Wednesday, December 5, 2007

Tehran: All-Clear Signal, or Not?

The US intelligence community in an astonishing report reversed its previous findings and now believes that Iran halted its nuclear weapon program in fall 2003. President Ahmadinejad immediately declared a victory for Iran. Although the real effects of the National Intelligence Estimate (NIE) are beginning to be felt, it is apparent that a mere three-page judgment statement on Iran’s nuclear capabilities has changed all political calculations about Iran and inside Iran.

The big question is whether the report is an all-clear signal for Tehran. The NIE does not give us any facts, only judgments. It tells us the 2005 report by the same agencies on the same subject contained wrong judgments.

We can not say which version is more accurate without knowing the facts. We only hope that the facts behind the new set of judgments were not limited to what is the talk on the street that the information on halting the work on the bomb was provided by IRGC Brig. Gen. Ali Reza Asgari who defected to the West earlier this year and is now considered to be a CIA asset.

We also hope that the facts were not solely based on some published reports about an intercepted phone conversation between an IRGC general and the political leadership in Tehran on the necessity to resume the atomic work.

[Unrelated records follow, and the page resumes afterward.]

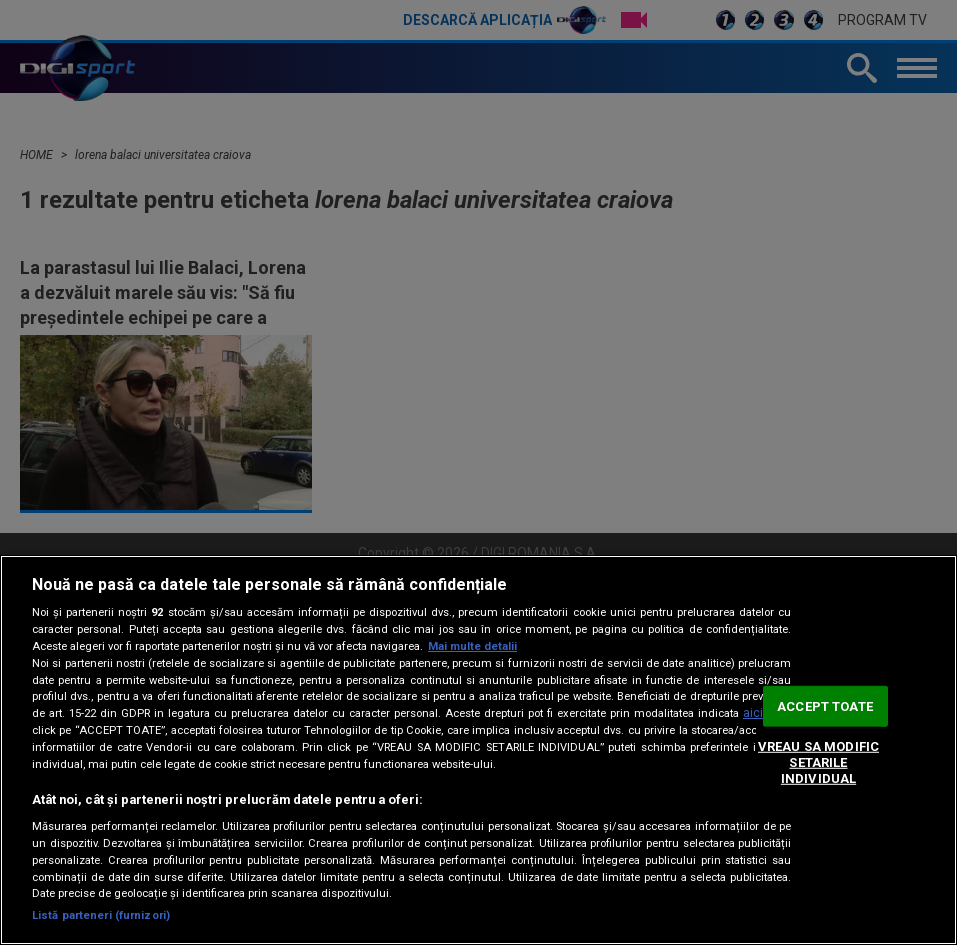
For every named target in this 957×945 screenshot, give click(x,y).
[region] (478, 750)
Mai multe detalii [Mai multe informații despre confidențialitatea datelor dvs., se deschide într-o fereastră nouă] (472, 646)
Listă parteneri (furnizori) (101, 915)
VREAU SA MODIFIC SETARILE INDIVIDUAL (818, 762)
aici (753, 713)
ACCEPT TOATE (825, 706)
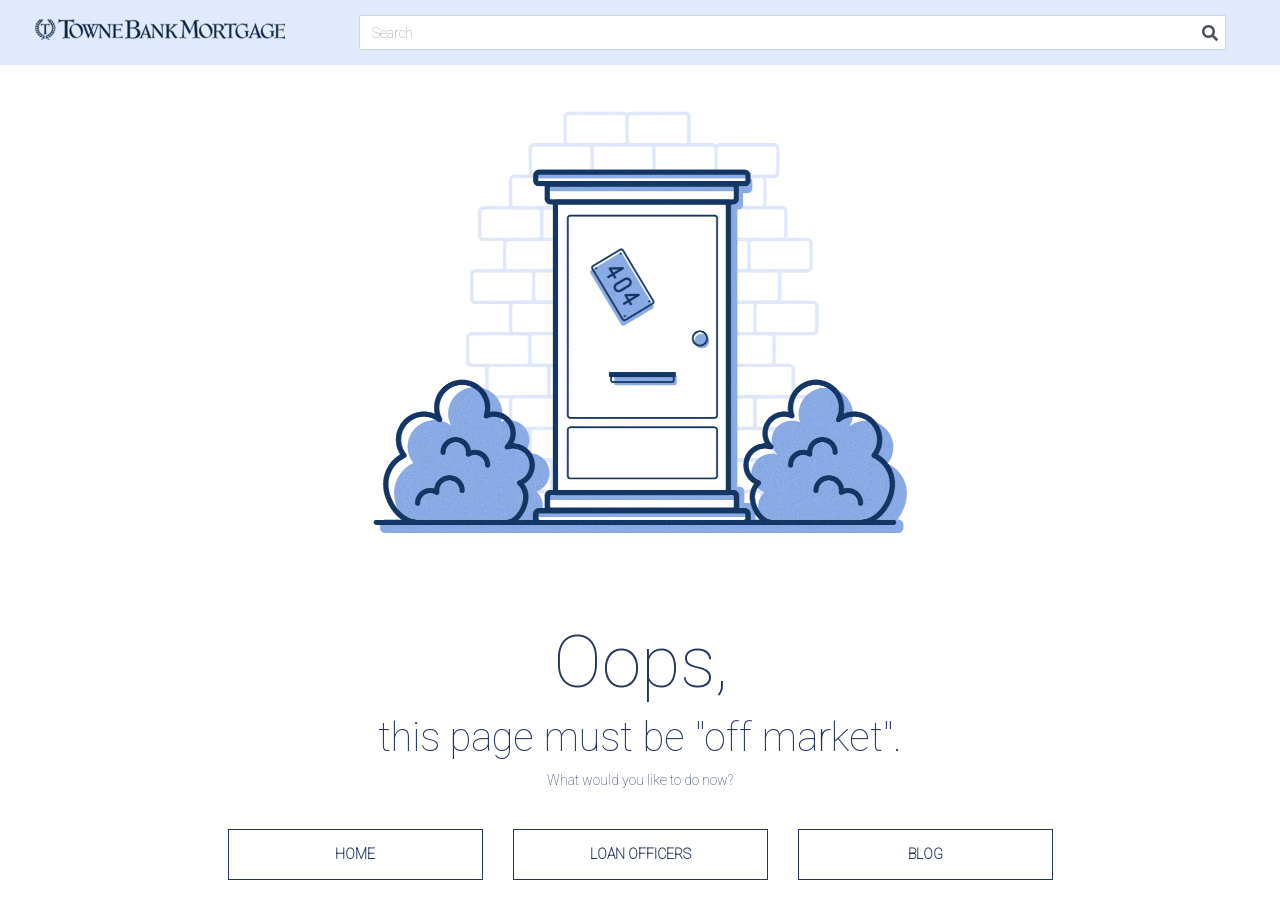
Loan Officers (640, 854)
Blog (925, 854)
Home (355, 854)
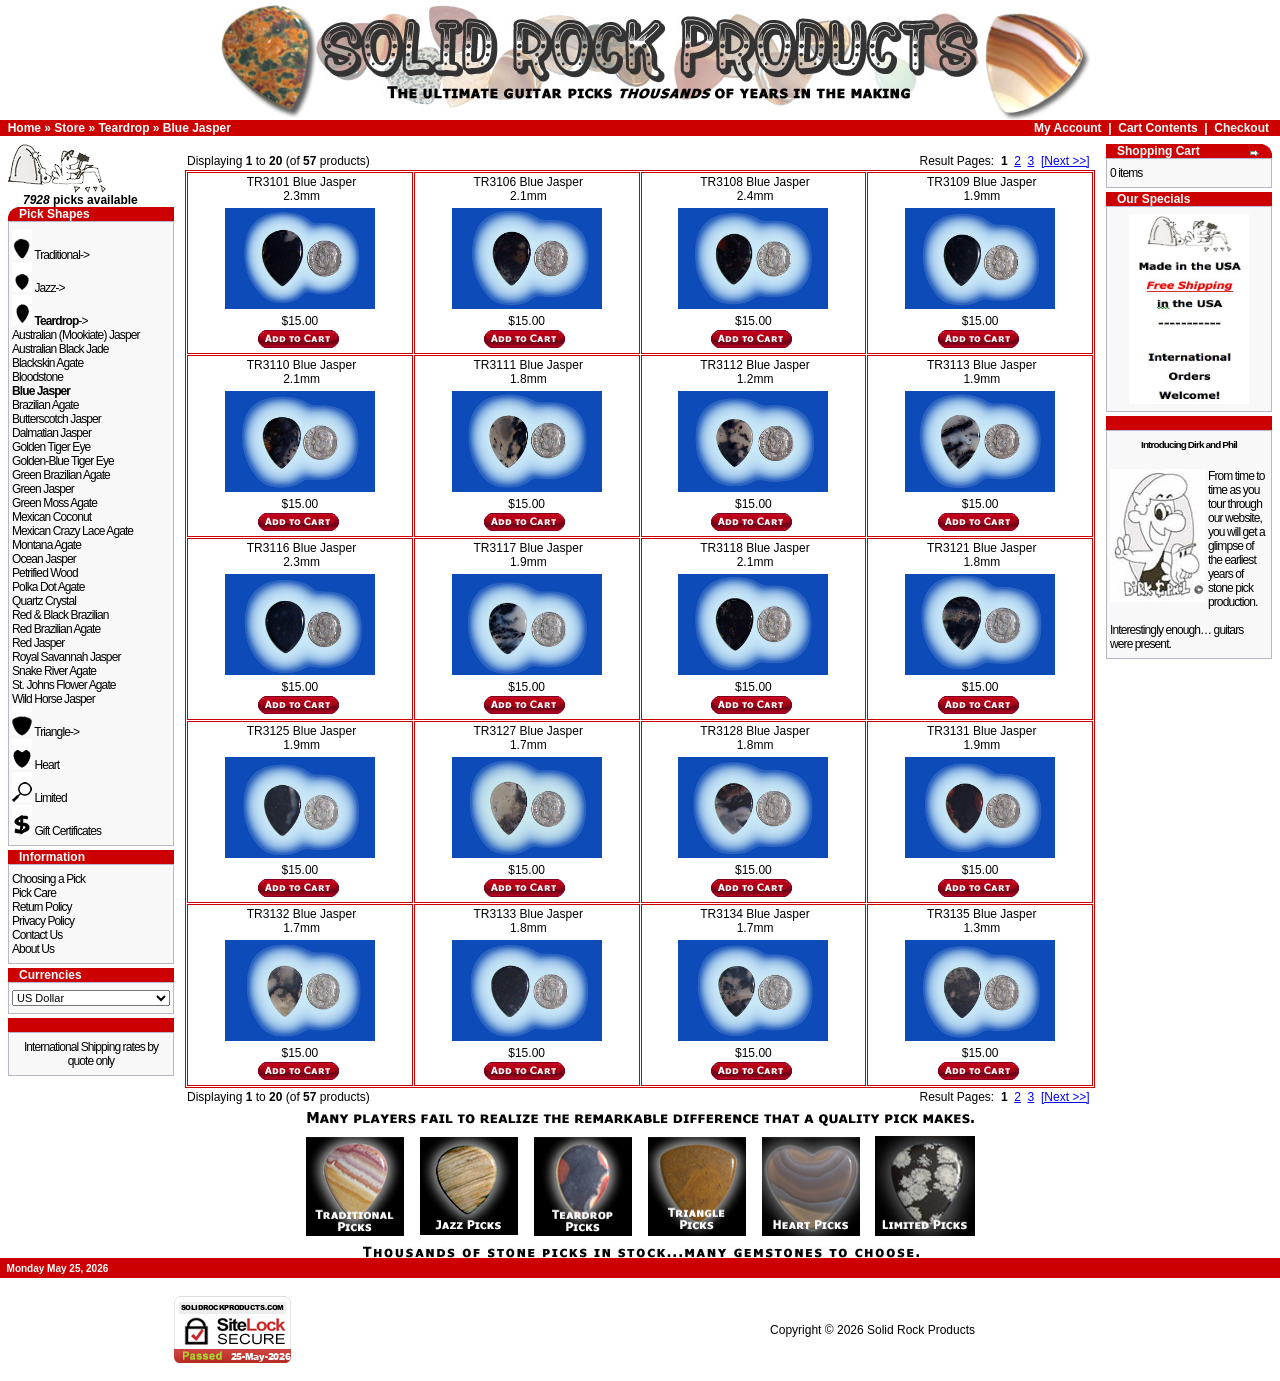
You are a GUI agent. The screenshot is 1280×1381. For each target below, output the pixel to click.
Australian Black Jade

Both sets of information could be as wrong as those that the 2005 judgments were based on.

What we can say with certainty is that the report has changed all political calculations. No matter how credible are the new judgments, in practical term the US leverage on Iran’s nuclear program all but disappeared on Monday. No more WWIII either. But the report does not get Iran off the hook entirely.

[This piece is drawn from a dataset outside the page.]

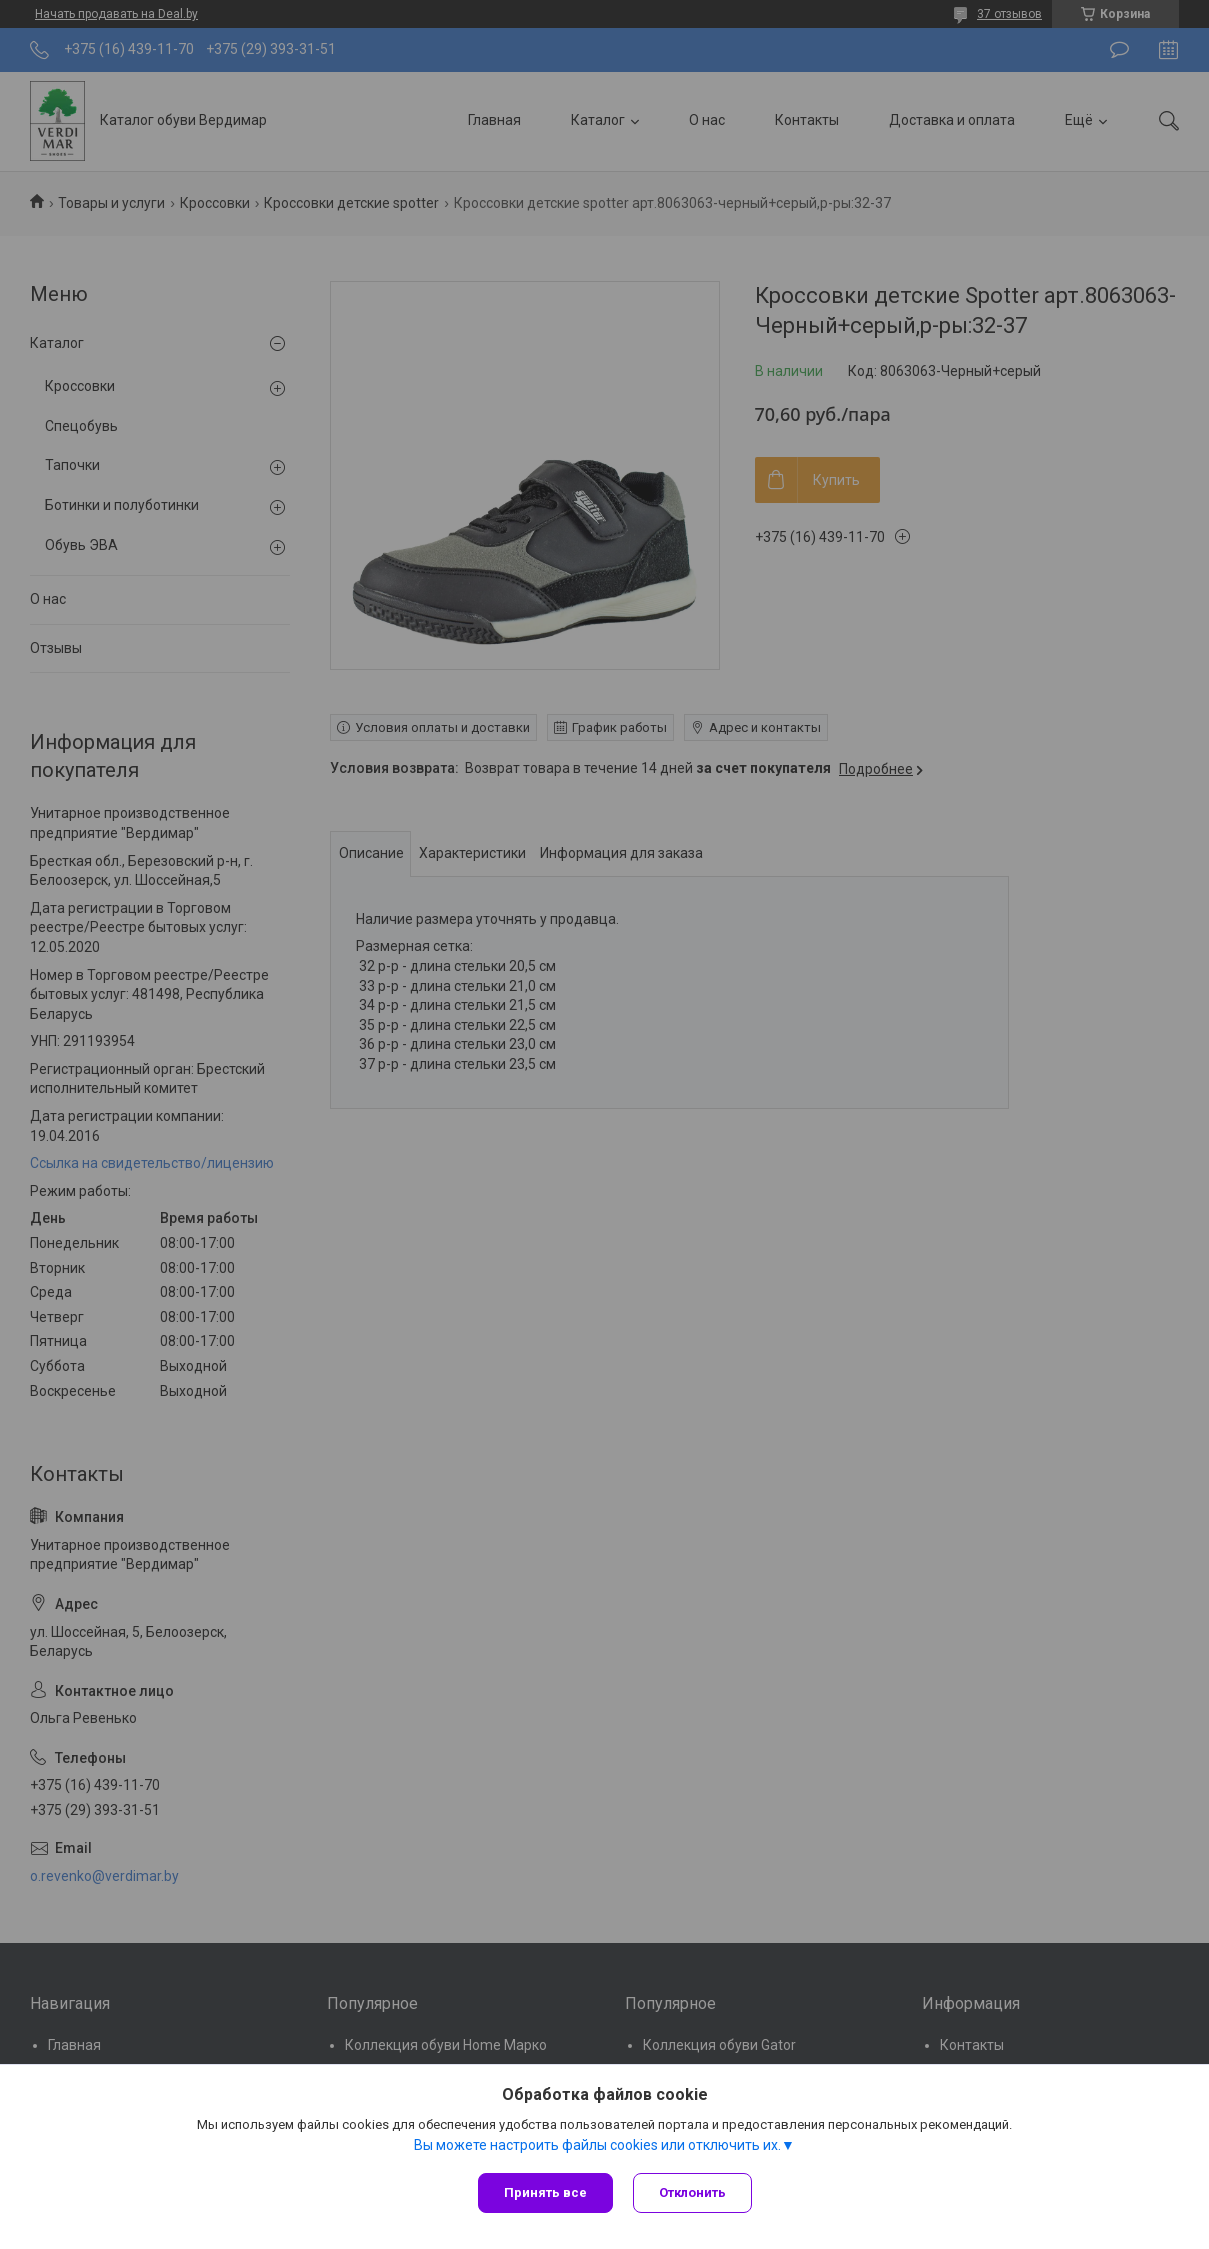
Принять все (545, 2192)
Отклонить (692, 2192)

The NIE states that Iran suspended its nuclear weapons program few months after Saddam was overthrown in Baghdad. Tehran must not be quite as immune to foreign pressure as it likes to portray itself! If the decision to halt the work on the bomb was based on a cold calculation on the part of the ayatollahs to keep away US troops from entering Iran during those victorious early days of Iraq war, a different set of calculations also based on cold realities on the ground can reverse their decision: US has its hands full in Iraq, as said many times by Ahmadinejad, so let’s make the bomb. Political decisions can by definition get reversed.

Tehran’s halt of atomic work after Saddam’s overthrow also shows that with the right amount of pressure, the international community can change Iran’s behavior; much less costly way of doing things than a WWIII.

This brings us to the timing of the report. The White House did not need to authorize the publication of the NIE. Could it be that those within the administration that always preferred the lets-change-Tehran’s-behavior solution now had the upper hand and by releasing the report checkmated the proponents of the military action against Iran? Whether or not they had anything to do with the decision to publish the NIE, they now have the upper hand. No military action can be conceivable after the report.

In Tehran, the NIE brought an unexpected victory for Ahmadinejad who was resisting pressures from the moderates and the reformists to revise the country’s nuclear policy. Only three months before the all-important parliamentary elections in Iran, Ahmadinejad gets a shot in the arm which may prove decisive in who would control the Majlis. Ahmadinejad must wonder how ironic can it get to receive such valuable help from the US intelligence community.

The Iranian opposition also is once again learning a time-honored fact: in the struggle against the government do not rely on foreign policy. A report published on the other side of the world can change all calculations. Stick with the basics. Democracy, human rights and the establishment of a progressive Iran.